Por lo tanto, volví lo andado y me encontré con un niño engatusado por los gorriones de su madre, a los cuales deja escapar en un instante. “El vuelo de los gorriones” (p. 53) fue su libertad de golpes y maltratos, que lo llevaron al encierro y a la búsqueda de senderos y recuerdos. ¿Se sentiría, entonces, libre?
Desde la calle, vi a otro niño que subía las escaleras rumbo al depósito de agua y a escondidas de su madre, para alcanzar a su hermano que se encontraba en donde comienza el cielo (p. 115). Mientras sube, le dice: “Hermanito, no te preocupes por mamá” (p. 113). Yo quisiera avisar a su madre, pero no escucha mi maullido, se ve ocupada con su máquina de coser y se mata poco a poco con su coca cola y azúcar en la sangre.

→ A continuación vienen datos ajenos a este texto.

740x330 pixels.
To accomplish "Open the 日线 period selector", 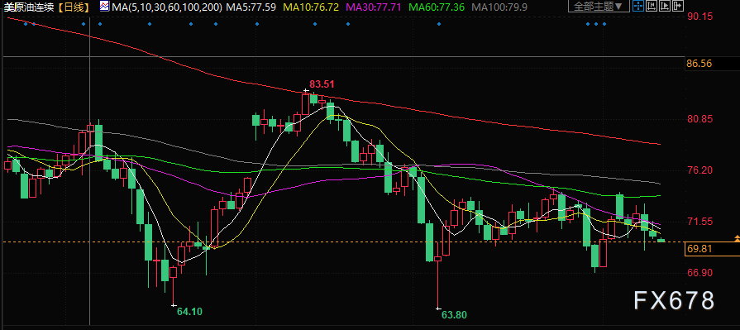I will point(75,7).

Es de noche aún y me encuentro en la calle viendo los destellos más brillantes. Ya no sé si seguir o volver a mi casa. Entonces, escuché un grito que salía de casa de los Finzi, la madre de Rita trata de acabar con la relación de su hija con Nósfer, el vampiro. Padre e hija debían luchar contra el monstruo del incesto. Hija y vampiro, contra el padre.
“Conejito blanco” (p. 85) y Rosy, terminaron del chongo y, a final de cuentas, el conejito salió perdiendo cuando se le ocurrió golpear a Rosy fuera de la casa, después de lidiar con su orden y limpieza. Yo veía de lejos. Ambos lanzaban rasguños, arañazos, rugidos y, al estar entretenidos peleando, no vieron los perros, que atacaron al Conejito. Yo sí los vi y me salvé de ellos.

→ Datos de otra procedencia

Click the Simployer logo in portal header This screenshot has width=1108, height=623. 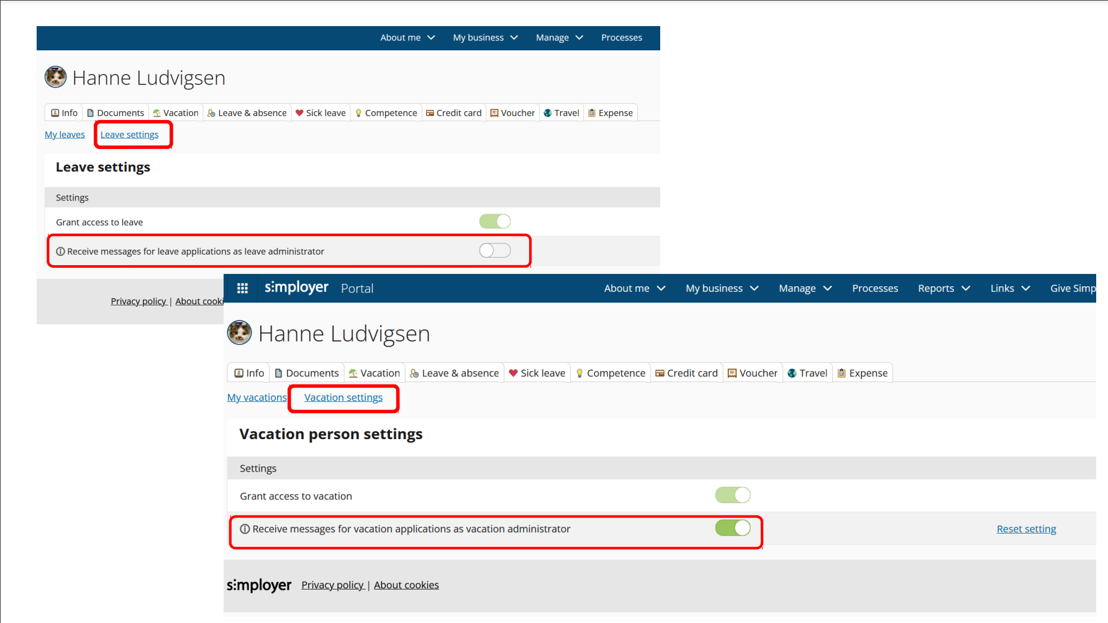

Me trepé en un árbol y estaba un hombre que me hablaba de que se había ido su mujer. Él me dijo: tengo “El mismo amor de los pájaros” (p.91). Pero, yo nada más entendí que ella se fue, que ellos no pudieron estar “Juntos pese a todo” (p. 57). El caso de este hombre es contrario al de Perla y David, quienes, aún en la distancia, comparten la muerte: ella en manos del licenciado, él en manos de un hombre negro.
Vagabundeé un rato más, antes de que llegara el alba. Traté de orientarme para volver y dormir un par de horas. En el trayecto, me topé con un señor alcoholizado, que aseguró tener una niña bajo la lluvia, niña que ni yo, ni su esposa, vimos. Pasé de largo, estaba exhausta. La noche terminaba y no me quedó más que entender el “Fin de las creaturas” (p.149), que me incluía, así que dejé de lamer mi cuerpo grisáceo para volver a casa.

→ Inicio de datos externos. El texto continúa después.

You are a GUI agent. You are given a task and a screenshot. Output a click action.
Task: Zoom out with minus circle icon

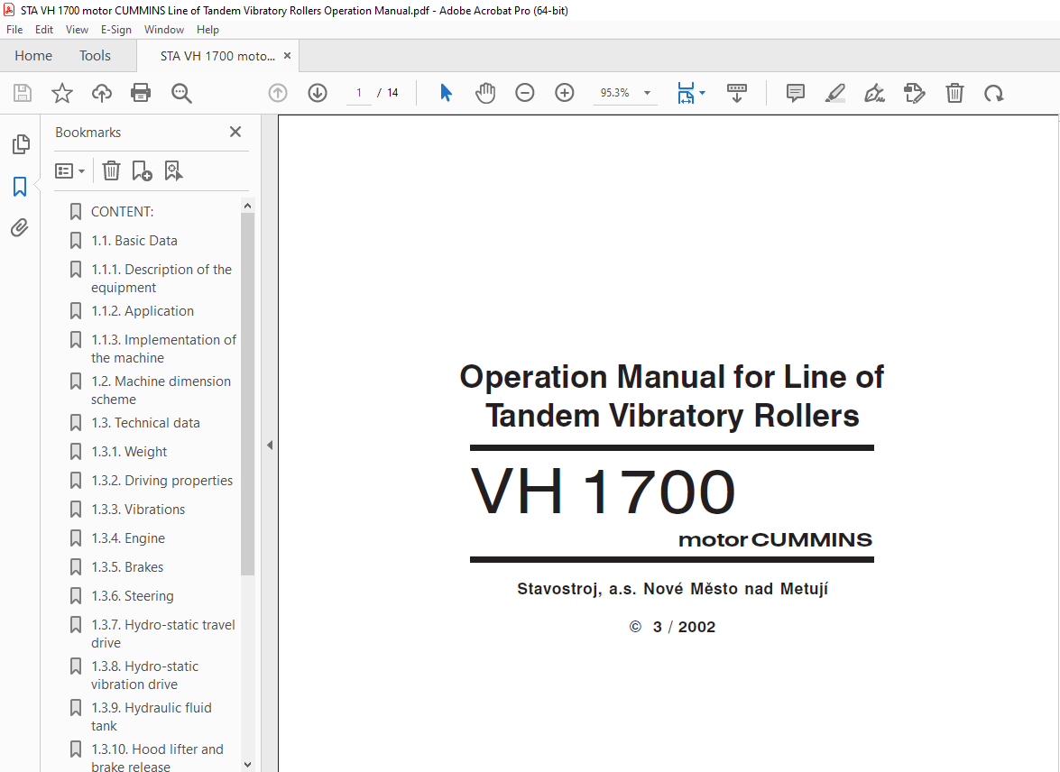click(x=525, y=93)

La noche se agotaba con el paso de las líneas y me enseñó que, en realidad, sólo tengo una vida, no siete; que la vida de cada gato refleja lo hermoso y bello –y no tan
bello- del autor y de mí misma, es más, que mi vida puede ser contemplada por unos ojos de gato desde la barda de mi casa. El insomnio me permitió conocer que, afuera, hay un mundo de gatos y hace falta más de una noche para acercarme a reconocer todos los destellos palpitantes que me llaman en la oscuridad.
De León, Jesús, Afuera hay un mundo de gatos. Nueva versión. Instituto Coahuilense de Cultura, Saltillo, 2006, (Colección La Fragua No. 1), 154 pp.